Tuesday, date of the Winter Solstice and lunar eclipse, was our first wedding anniversary. The rainy weather on the west coast made it impossible to see the eclipse, which was huge disappointment, and a family illness put a bit of a damper on anniversary festivities. We decided to wait and celebrate on the 22nd, when the loved one was out of danger. My dear husband bought me books because, as he noted (to my amazement), the traditional gift for a first anniversary is paper.  I, jumping inadvertently ahead to the traditional fifth anniversary wood gift, got him a wooden cutting board made by the farmer from whom we buy our vegetable out of wood from a white oak on his farm. We had dinner at the wonderful Bistro Maison, a marvelous French restaurant. The rain stopped long enough for us to walk there and back--a great way to justify the calories consumed in the baked Alaska we had for dessert.

As I've noted previously, Christmas is not my favorite time of year and I try to ignore it as much as possible. My grinchy-ness was alleviated somewhat this year by a number of examples, some local, some far away, of generous and unselfish giving that offset the annoying orgy of consumerism I associate with the holiday. I made it through five hours(!) of Christmas music on Christmas Eve before I snapped and started throwing things. And on Xmas day, though I lost my ambition to make the full turkey/dressing/cranberry sauce dinner I'd planned, I did manage to roast a turkey breast and make a ginger-pear upside-down cake while recruiting my ever-indulgent husband to make the sauce, mashed potatoes and green beans with almonds.

We even had a minor Christmas miracle: two members of the household managed to catch fire Xmas day, and neither of them was the accident-prone moi! My husband was sitting on the hearth in front of the fire, watching a basketball game online, and I was in the kitchen peeling pears. Suddenly, I heard him shout "Fuck!" and I ran to see what was wrong. A couple of sparks from the crackling fire had landed on his fleece pullover which, being basically plastic, promptly began to melt onto his skin. I helpfully observed, "Oh, you're on fire," as he wrangled his way out of the smoldering, smelly mess.

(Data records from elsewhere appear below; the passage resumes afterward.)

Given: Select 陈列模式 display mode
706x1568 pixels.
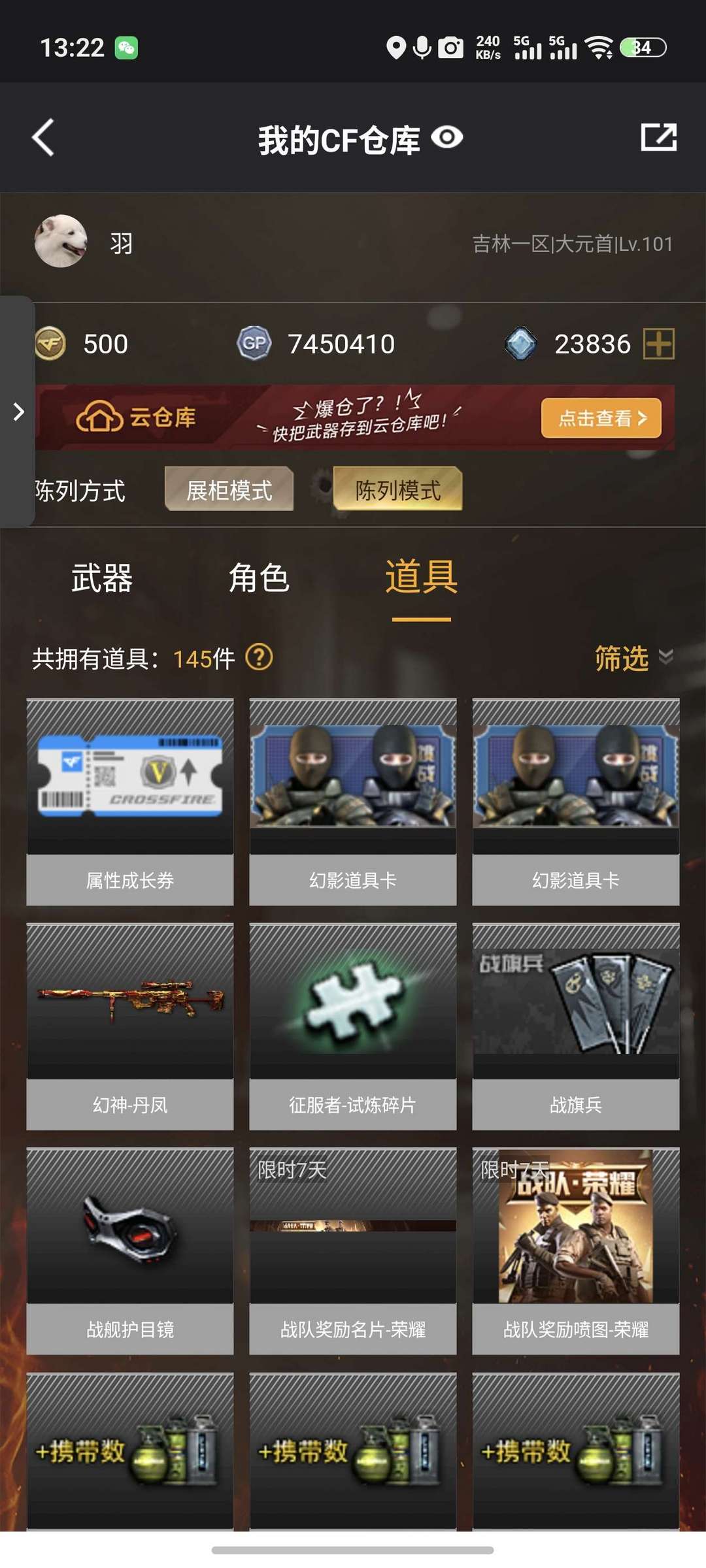Looking at the screenshot, I should click(x=398, y=489).
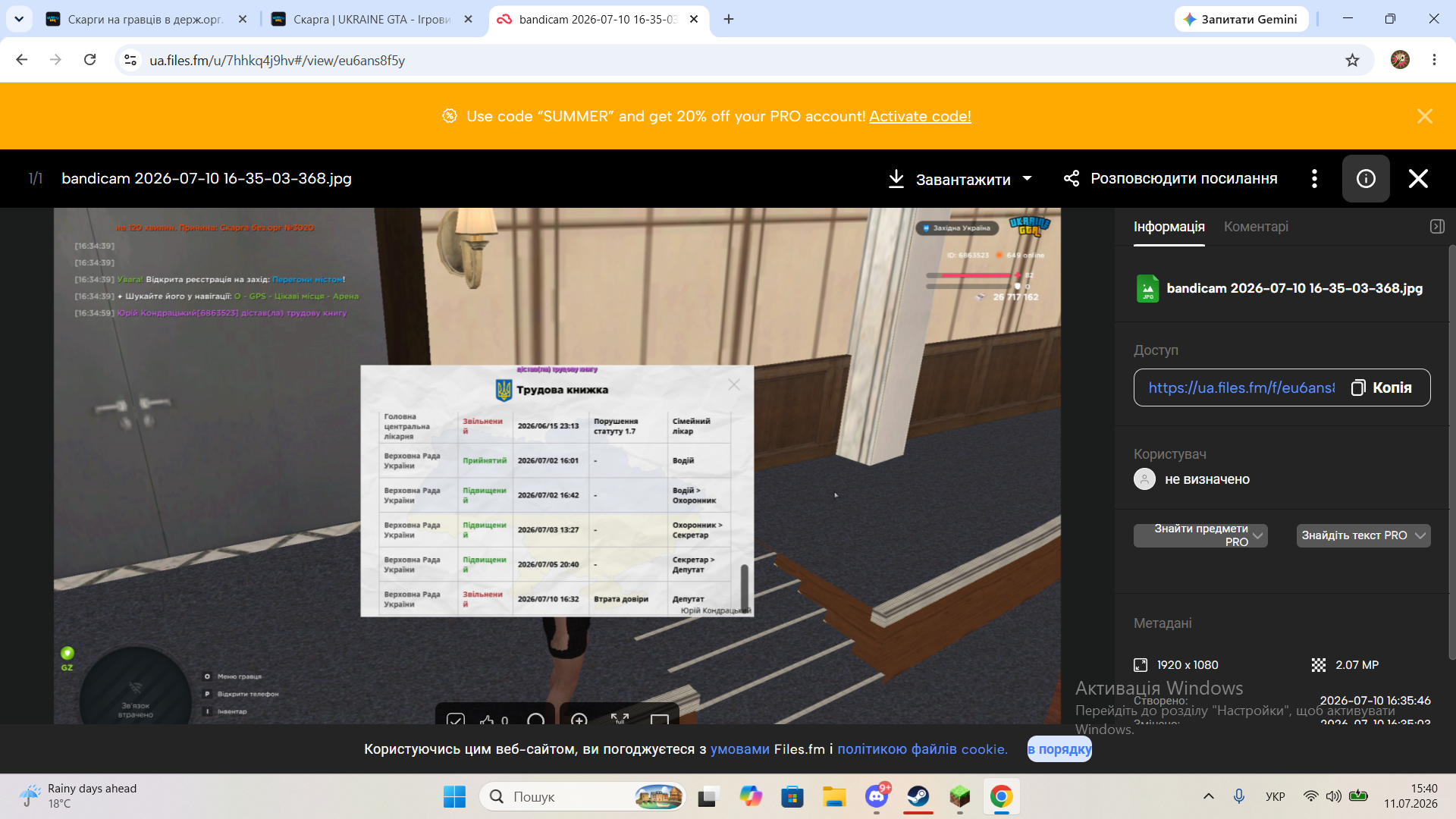Click the Activate code! link
The width and height of the screenshot is (1456, 819).
coord(920,116)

Later, we were sitting at the table, candles lit, when our long-haired cat Baxter (pictured above) decided to saunter across the table to see if any stray turkey might come his way. Sadly, his magnificent fluffy tail brushed against a candle, causing a shower of sparks and the ever-so-appetizing smell of burnt hair. Kitty was luckily unharmed, although he kept looking at his tail and trying to figure out if it was the source of the extremely unpleasant odor.  As my husband said, it's not a successful party until someone catches fire. And so another Christmas is survived--this time with the comfort and joy of a partner who is understanding of my neuroses about the season and who will turn off the music when I just can't bear another note.